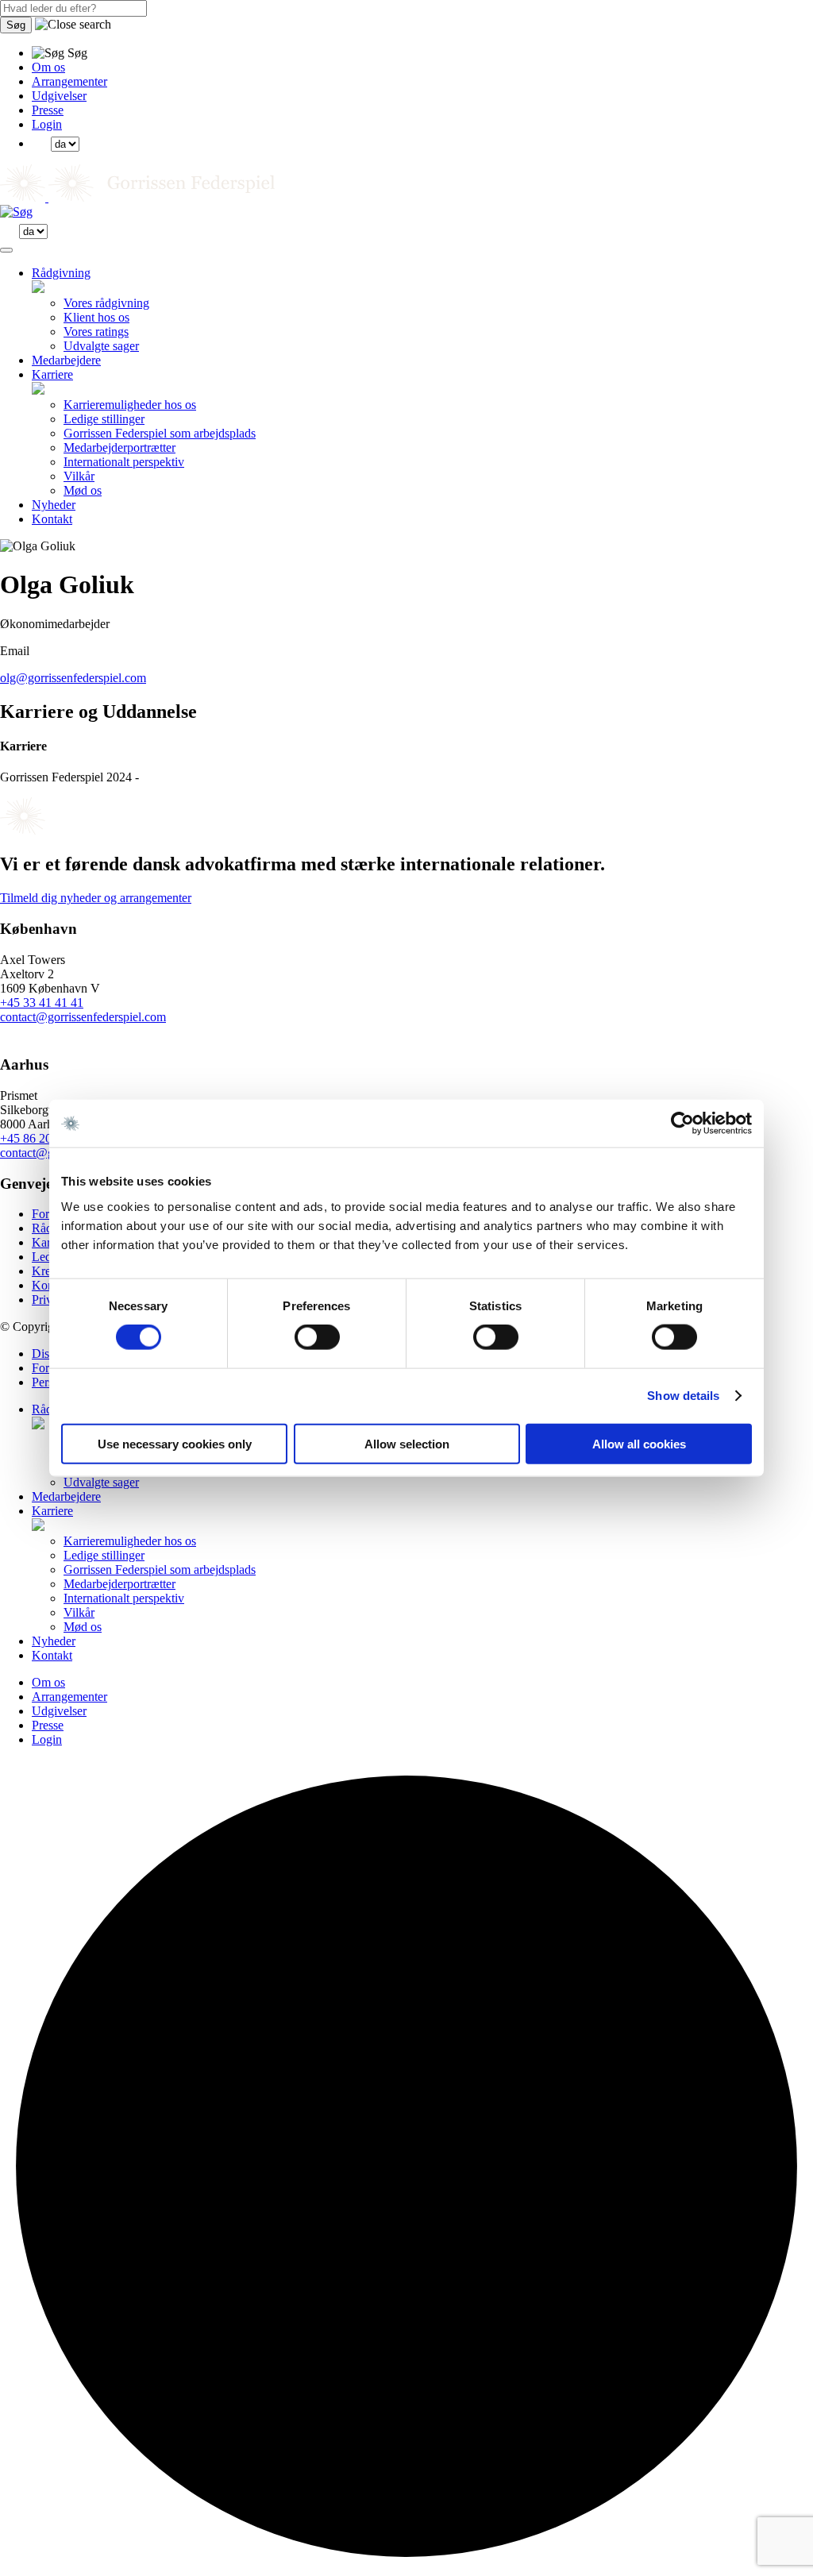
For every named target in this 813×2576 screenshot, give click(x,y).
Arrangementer (69, 81)
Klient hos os (96, 317)
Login (47, 124)
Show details (683, 1395)
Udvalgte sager (101, 346)
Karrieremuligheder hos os (130, 404)
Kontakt (52, 519)
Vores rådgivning (106, 303)
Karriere (52, 374)
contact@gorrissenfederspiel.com (83, 1017)
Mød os (83, 490)
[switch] (317, 1337)
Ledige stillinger (104, 419)
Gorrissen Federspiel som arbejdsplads (160, 433)
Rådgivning (61, 273)
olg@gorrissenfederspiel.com (73, 677)
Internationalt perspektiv (124, 462)
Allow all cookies (639, 1443)
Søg (15, 25)
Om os (48, 67)
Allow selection (406, 1443)
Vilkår (79, 476)
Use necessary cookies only (175, 1443)
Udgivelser (59, 95)
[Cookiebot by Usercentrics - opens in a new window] (682, 1124)
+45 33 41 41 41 (41, 1002)
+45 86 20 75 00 (41, 1138)
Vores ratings (96, 331)
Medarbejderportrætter (119, 447)
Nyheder (53, 504)
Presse (48, 110)
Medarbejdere (66, 360)
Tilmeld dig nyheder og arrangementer (95, 897)
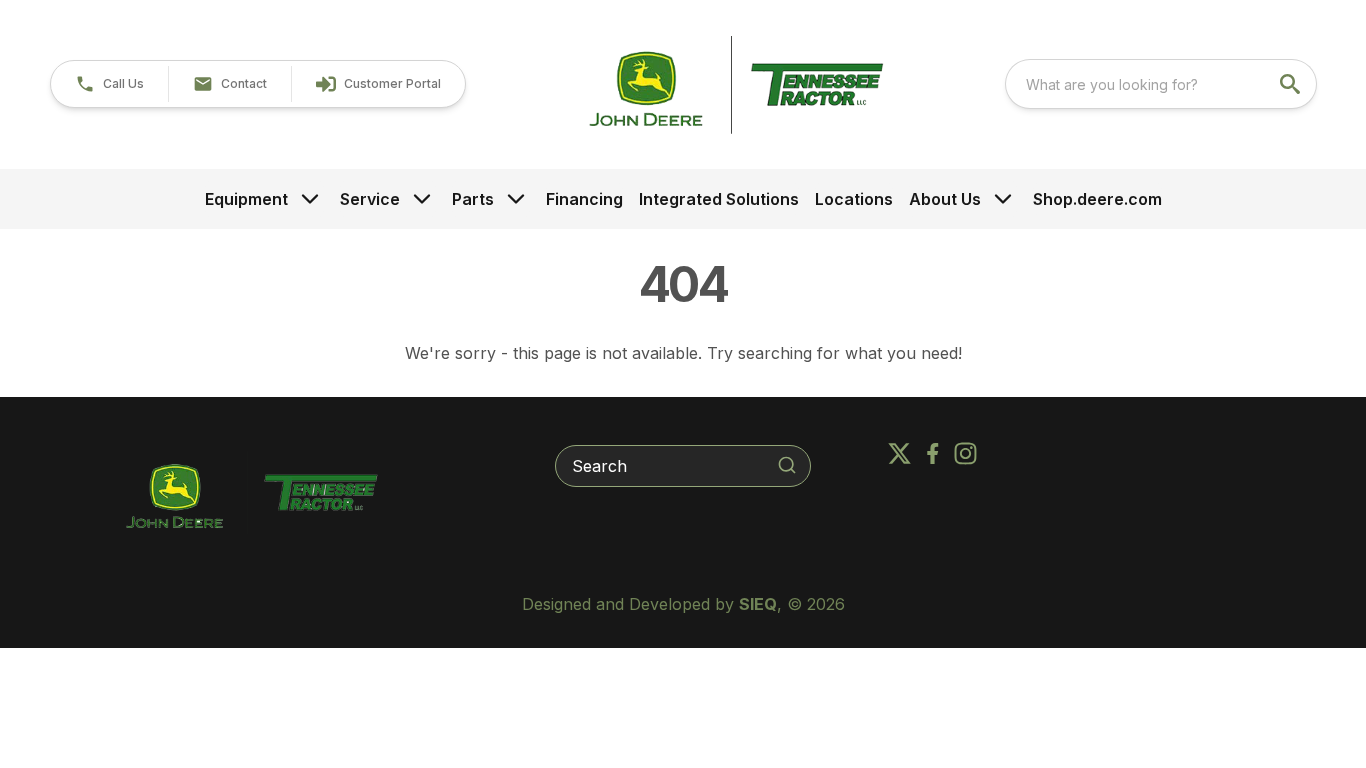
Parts (473, 199)
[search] (1292, 84)
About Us (945, 199)
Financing (584, 199)
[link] (378, 84)
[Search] (787, 465)
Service (370, 199)
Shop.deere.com (1097, 199)
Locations (854, 199)
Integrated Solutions (719, 199)
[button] (109, 84)
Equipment (246, 199)
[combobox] (1161, 84)
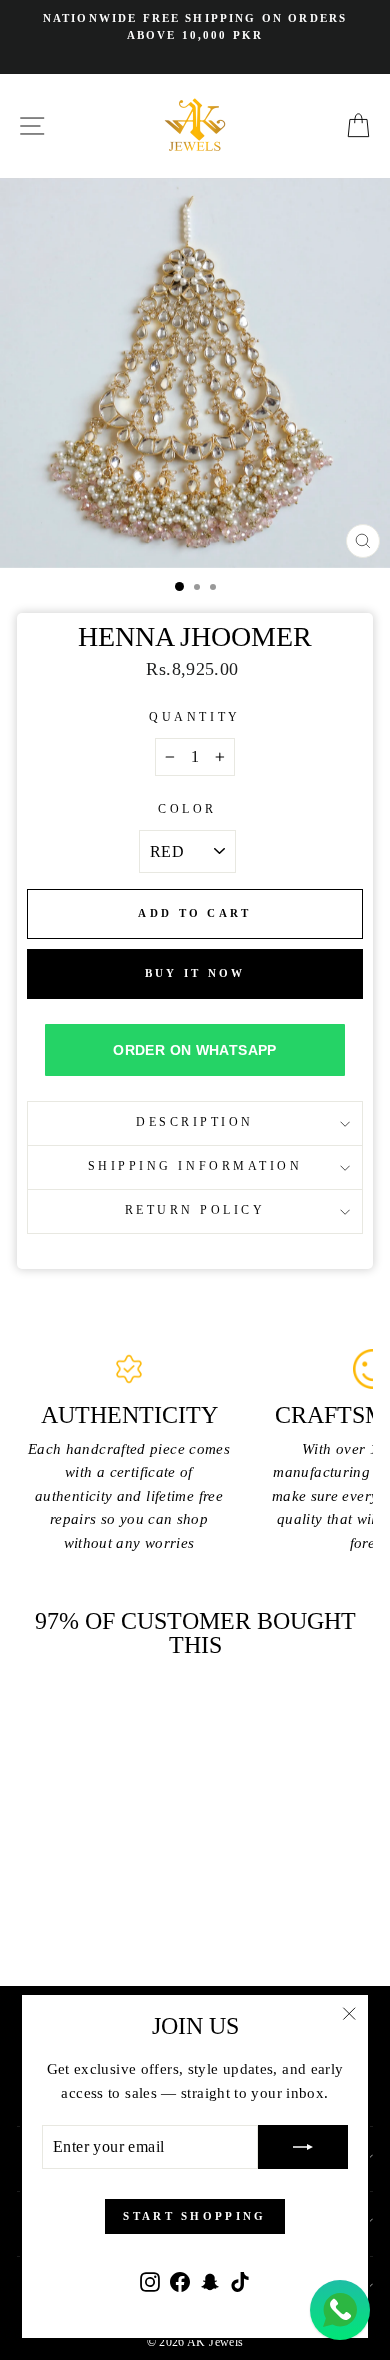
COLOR (187, 809)
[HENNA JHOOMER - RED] (107, 1890)
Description (195, 1122)
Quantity (194, 717)
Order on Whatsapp (194, 1050)
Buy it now (195, 973)
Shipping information (195, 1166)
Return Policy (195, 1210)
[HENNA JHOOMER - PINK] (61, 1890)
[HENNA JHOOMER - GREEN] (84, 1890)
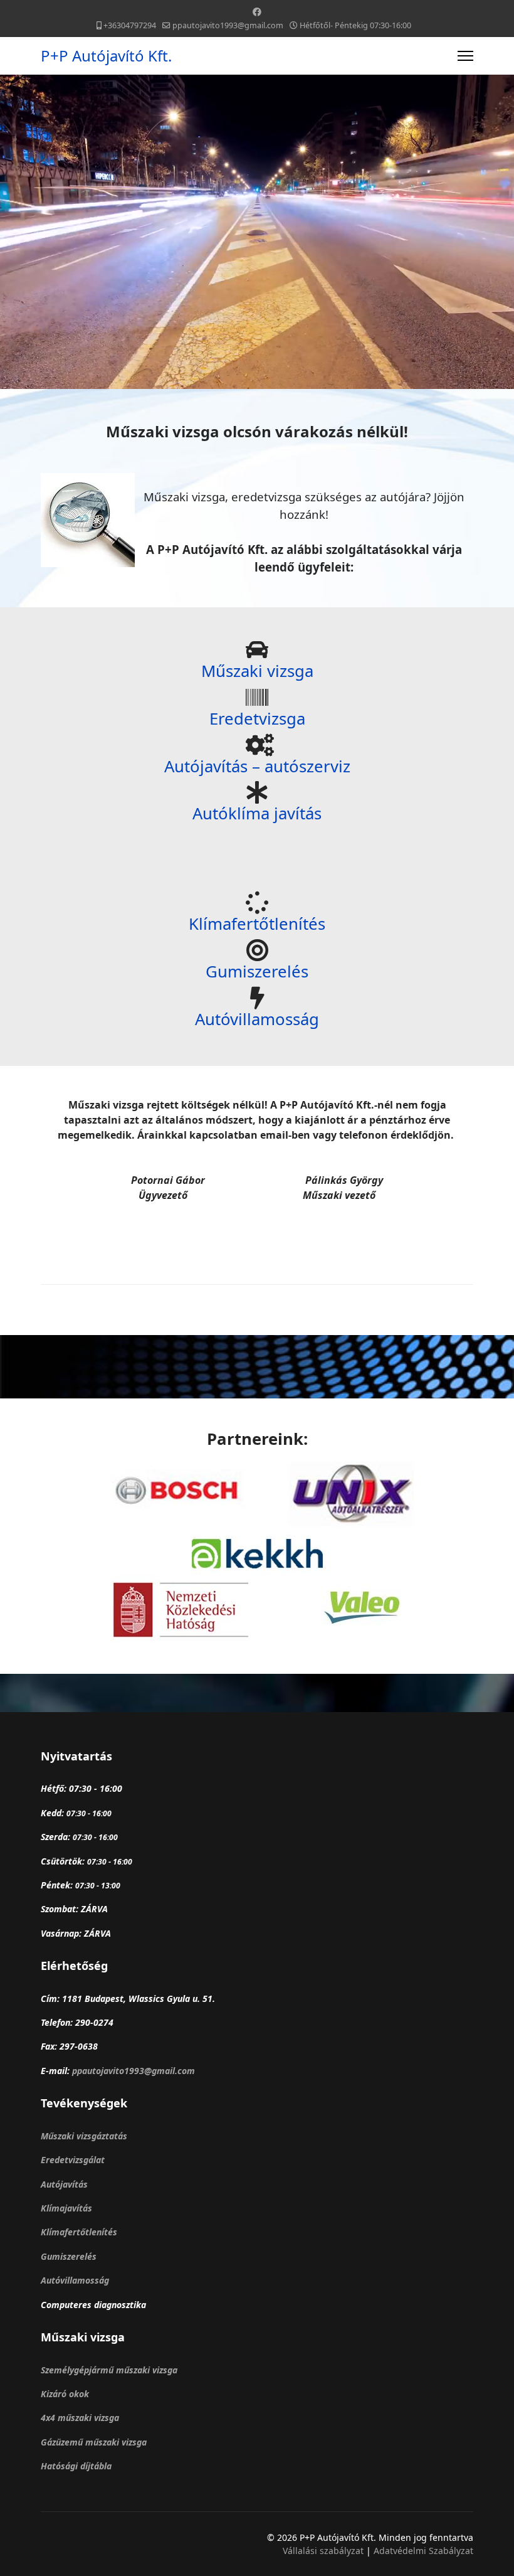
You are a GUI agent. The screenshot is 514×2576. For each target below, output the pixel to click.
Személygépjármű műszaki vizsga (109, 2370)
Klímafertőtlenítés (257, 924)
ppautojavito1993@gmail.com (227, 25)
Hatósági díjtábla (76, 2466)
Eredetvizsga (257, 719)
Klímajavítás (66, 2208)
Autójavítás (64, 2184)
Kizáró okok (65, 2394)
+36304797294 (129, 25)
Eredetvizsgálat (73, 2160)
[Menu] (465, 56)
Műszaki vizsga (257, 671)
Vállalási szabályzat (324, 2551)
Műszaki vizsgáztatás (84, 2136)
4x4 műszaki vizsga (80, 2418)
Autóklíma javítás (257, 813)
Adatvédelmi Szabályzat (423, 2551)
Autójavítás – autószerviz (257, 766)
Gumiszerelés (257, 971)
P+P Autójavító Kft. (106, 55)
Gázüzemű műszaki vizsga (94, 2442)
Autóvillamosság (257, 1019)
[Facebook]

● ● ● ● ● ● ●

Task requirements. For this exercise, copy each line of the data above exactly, from the first through the line containing "olg@gorrissenfederspiel.com (73, 677)", and drop the pictures.

Answer area.
For every named target in this 813×2576 screenshot, give click(x,y).
Arrangementer (69, 81)
Klient hos os (96, 317)
Login (47, 124)
Show details (683, 1395)
Udvalgte sager (101, 346)
Karrieremuligheder hos os (130, 404)
Kontakt (52, 519)
Vores rådgivning (106, 303)
Karriere (52, 374)
contact@gorrissenfederspiel.com (83, 1017)
Mød os (83, 490)
[switch] (317, 1337)
Ledige stillinger (104, 419)
Gorrissen Federspiel som arbejdsplads (160, 433)
Rådgivning (61, 273)
olg@gorrissenfederspiel.com (73, 677)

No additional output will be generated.